Most pop music is disposable. That’s a simple fact most of us who have been alive long enough to know must face. Both good and bad hits come and go awfully quick in the grand scheme of things, most of them leaving little impact other than becoming stuck in a lot of people’s heads and being blasted at a few too many house parties. While a few truly unique, clever, or just catchy pop songs manage to endure and influence future musicians, most of the bunch serve as nothing but forgettable, hopefully enjoyable noise to fill FM airwaves each week. These are some of the worst selections (in our humble opinion, at least) of the latest crop of disposable pop music.
1. “Work” by Rihanna ft. Drake
The biggest problem with pop music is how often one is subjected to certain songs. It’s easy to enjoy or at least tolerate a song if you hear it once, but it’s much more difficult to have it constantly shoved down your throat by society, as is the case with Rihanna’s latest hit, “Work.” This is a song all about doing work for the sake of getting paid, and it seems appropriate for a song so basic in its hook that it seems like a lazy ploy to create a hit single. Since this is Rihanna, it works, despite her trying, unintelligible vocals and the baffling autotuned rap from Drake. It might have been okay once or twice, but after a few weeks atop the Billboard charts, “Work” is becoming nearly intolerable.
2. “My House” by Flo Rida
Flo Rida’s been around since the height of crunk in the late ’00s, and his latest hit sounds like a time capsule from that unfortunate chapter in popular music that somehow managed to fool listeners into thinking any of this was something new. Rida’s lousy brand of pop rap features boring verses and overblown choruses that deal in house party cliches about playing “that music too loud,” opening up champagne and taking “another shot of vodka.” “My House” gives listeners something easy to sing along to but little else.
3. “Cake by the Ocean” by DNCE
The Jonas Brothers have moved onto bigger, more adult endeavors, including frontman Joe Jonas, who’s now fronting a faux-rock band DNCE whose hits sound about as engineered as anything the Brothers did while under Disney’s thumb. “Cake by the Ocean” wisely doesn’t take itself too seriously, but the lack of pretension doesn’t make up for the song’s lazy aping of old funk guitar riffs that made “Uptown Funk” such a hit, along with an overproduced club-friendly chorus designed to give dance crowds that extra dose of dopamine they so crave.
4. “Dangerous Woman” by Ariana Grande
There’s nothing inherently wrong with the music of Ariana Grande’s latest hit single. It might be a little simplified, but such things happen with pop music. There’s an effectively emotive guitar riff that repeats every few second and a plodding drumbeat that never really varies, but it’s all mixed so low between Grande’s showy vocals it might as well not matter.
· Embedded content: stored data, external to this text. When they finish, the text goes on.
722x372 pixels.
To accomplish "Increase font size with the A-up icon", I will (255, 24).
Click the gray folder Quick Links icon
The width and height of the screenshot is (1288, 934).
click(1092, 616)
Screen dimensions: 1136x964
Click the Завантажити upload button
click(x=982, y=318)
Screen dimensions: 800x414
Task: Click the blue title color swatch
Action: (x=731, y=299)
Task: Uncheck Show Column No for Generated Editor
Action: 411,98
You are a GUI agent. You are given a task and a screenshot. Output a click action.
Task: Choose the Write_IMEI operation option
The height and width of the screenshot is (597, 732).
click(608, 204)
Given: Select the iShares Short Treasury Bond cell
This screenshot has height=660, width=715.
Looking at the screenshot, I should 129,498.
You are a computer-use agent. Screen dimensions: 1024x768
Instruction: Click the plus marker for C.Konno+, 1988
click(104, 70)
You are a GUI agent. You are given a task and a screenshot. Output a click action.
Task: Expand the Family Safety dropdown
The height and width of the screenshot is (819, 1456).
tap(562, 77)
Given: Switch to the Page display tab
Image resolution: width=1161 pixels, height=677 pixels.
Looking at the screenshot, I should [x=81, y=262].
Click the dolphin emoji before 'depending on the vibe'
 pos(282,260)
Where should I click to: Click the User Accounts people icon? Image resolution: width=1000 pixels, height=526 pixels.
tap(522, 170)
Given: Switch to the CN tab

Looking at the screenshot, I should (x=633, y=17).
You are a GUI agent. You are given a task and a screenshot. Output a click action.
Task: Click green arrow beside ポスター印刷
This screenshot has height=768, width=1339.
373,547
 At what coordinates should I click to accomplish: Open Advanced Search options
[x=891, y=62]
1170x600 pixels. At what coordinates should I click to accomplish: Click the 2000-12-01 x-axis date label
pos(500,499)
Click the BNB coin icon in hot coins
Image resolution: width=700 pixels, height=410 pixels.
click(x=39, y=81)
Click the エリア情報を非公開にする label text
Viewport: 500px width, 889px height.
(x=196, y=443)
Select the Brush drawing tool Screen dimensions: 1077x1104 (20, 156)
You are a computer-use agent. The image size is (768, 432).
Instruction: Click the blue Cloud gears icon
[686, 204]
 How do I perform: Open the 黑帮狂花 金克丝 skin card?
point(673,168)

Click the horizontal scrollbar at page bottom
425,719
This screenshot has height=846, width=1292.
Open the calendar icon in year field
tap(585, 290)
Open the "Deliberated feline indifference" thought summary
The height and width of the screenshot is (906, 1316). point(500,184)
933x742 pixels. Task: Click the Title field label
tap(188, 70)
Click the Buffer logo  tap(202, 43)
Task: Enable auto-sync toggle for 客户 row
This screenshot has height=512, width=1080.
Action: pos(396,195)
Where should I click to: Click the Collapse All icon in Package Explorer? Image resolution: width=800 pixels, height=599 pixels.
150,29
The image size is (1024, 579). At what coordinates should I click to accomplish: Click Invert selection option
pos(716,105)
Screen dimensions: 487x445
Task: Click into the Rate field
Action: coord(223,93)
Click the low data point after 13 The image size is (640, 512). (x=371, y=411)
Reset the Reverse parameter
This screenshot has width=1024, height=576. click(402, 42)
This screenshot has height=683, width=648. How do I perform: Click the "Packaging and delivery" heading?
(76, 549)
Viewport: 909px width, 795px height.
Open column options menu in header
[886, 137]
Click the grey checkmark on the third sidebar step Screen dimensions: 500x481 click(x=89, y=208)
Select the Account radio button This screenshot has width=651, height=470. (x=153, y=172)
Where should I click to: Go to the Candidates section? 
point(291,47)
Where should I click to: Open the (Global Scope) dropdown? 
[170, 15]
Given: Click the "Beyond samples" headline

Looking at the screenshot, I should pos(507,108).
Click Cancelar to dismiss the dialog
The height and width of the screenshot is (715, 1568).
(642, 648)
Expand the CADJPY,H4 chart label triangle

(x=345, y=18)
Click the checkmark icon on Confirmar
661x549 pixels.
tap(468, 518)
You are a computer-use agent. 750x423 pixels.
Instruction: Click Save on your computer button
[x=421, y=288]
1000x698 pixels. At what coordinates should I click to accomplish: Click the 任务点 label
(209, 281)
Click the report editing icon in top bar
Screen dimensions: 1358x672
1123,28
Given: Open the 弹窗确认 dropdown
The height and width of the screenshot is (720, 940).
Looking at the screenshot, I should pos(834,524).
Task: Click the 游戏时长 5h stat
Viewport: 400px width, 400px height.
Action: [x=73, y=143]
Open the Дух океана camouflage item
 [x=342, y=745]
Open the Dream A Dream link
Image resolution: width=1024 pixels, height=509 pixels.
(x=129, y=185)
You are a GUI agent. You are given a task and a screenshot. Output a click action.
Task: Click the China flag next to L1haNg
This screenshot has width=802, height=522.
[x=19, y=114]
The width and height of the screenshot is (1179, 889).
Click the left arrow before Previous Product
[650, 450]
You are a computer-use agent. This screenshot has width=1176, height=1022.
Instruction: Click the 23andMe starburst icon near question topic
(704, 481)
By turning the lyrics up loud and repeating the chorus slowly enough, Grande has tried and succeeded in making a radio hit out of a song that’s really lacking in any sort of catchy melody. It aims for slow power but only achieves blandness — with the exception of that guitar solo in the middle. That part’s cool.
5. “I Took a Pill in Ibiza” by Mike Posner
If I had to pick a song that sums up the monotony of popular dance music today, I just might choose “I Took a Pill in Ibiza.” The hit checks all the major boxes for a boringly engineered club banger, including a repetitive instrumental break, casual references to drugs, simplified melody, a hushed breakdown with artificial syncopated rhythms and a constantly repeating synth effect you’ve heard repeatedly. It may get people moving, which is the intention I suppose, but it certainly won’t stand the test of time.
6. “No” by Meghan Trainor
Meghan Trainor might easily have been a one-hit wonder with her ubiquitous hit “All About the Bass,” but she’s still all over the radio airwaves with an unfortunate followup single, “No.” The song epitomizes pop songwriting laziness, given its lack of much actual content — how many times do they say the title word? It sounds so artificial in production, and not even in a modern way, but instead in a way that recalls some of Britney Spears’ worst early singles.
7. “Work from Home” by Fifth Harmony
Did I say “No” epitomizes pop laziness? Because I may have been wrong, given the sparse musical production that characterizes the eye-rolling verses of Fifth Harmony’s “Work from Home.” The members of the female group take turns singing similar lyrics harping on the same repetitive, even regressive theme of a woman waiting for her man to return from work to give her a few hours of good loving. The choruses are appropriately awash in synths and hooks but even they can’t hide how unfinished “Work from Home” sounds.
8. “One Call Away” by Charlie Puth
The big single off Charlie Puth’s debut album sounds tailor-made to receive a few hours of radio airplay a week, simply because it’s so inoffensive and derivative that most people will probably assume they’ve heard it before. The false, gospel-like reverence and obligatory references to “superman” help this song feel like something bigger than it is, when in fact it’s nothing more than a bland ballad that sounds just like “See You Again” (which Puth cowrote) or any number of Ed Sheeran songs.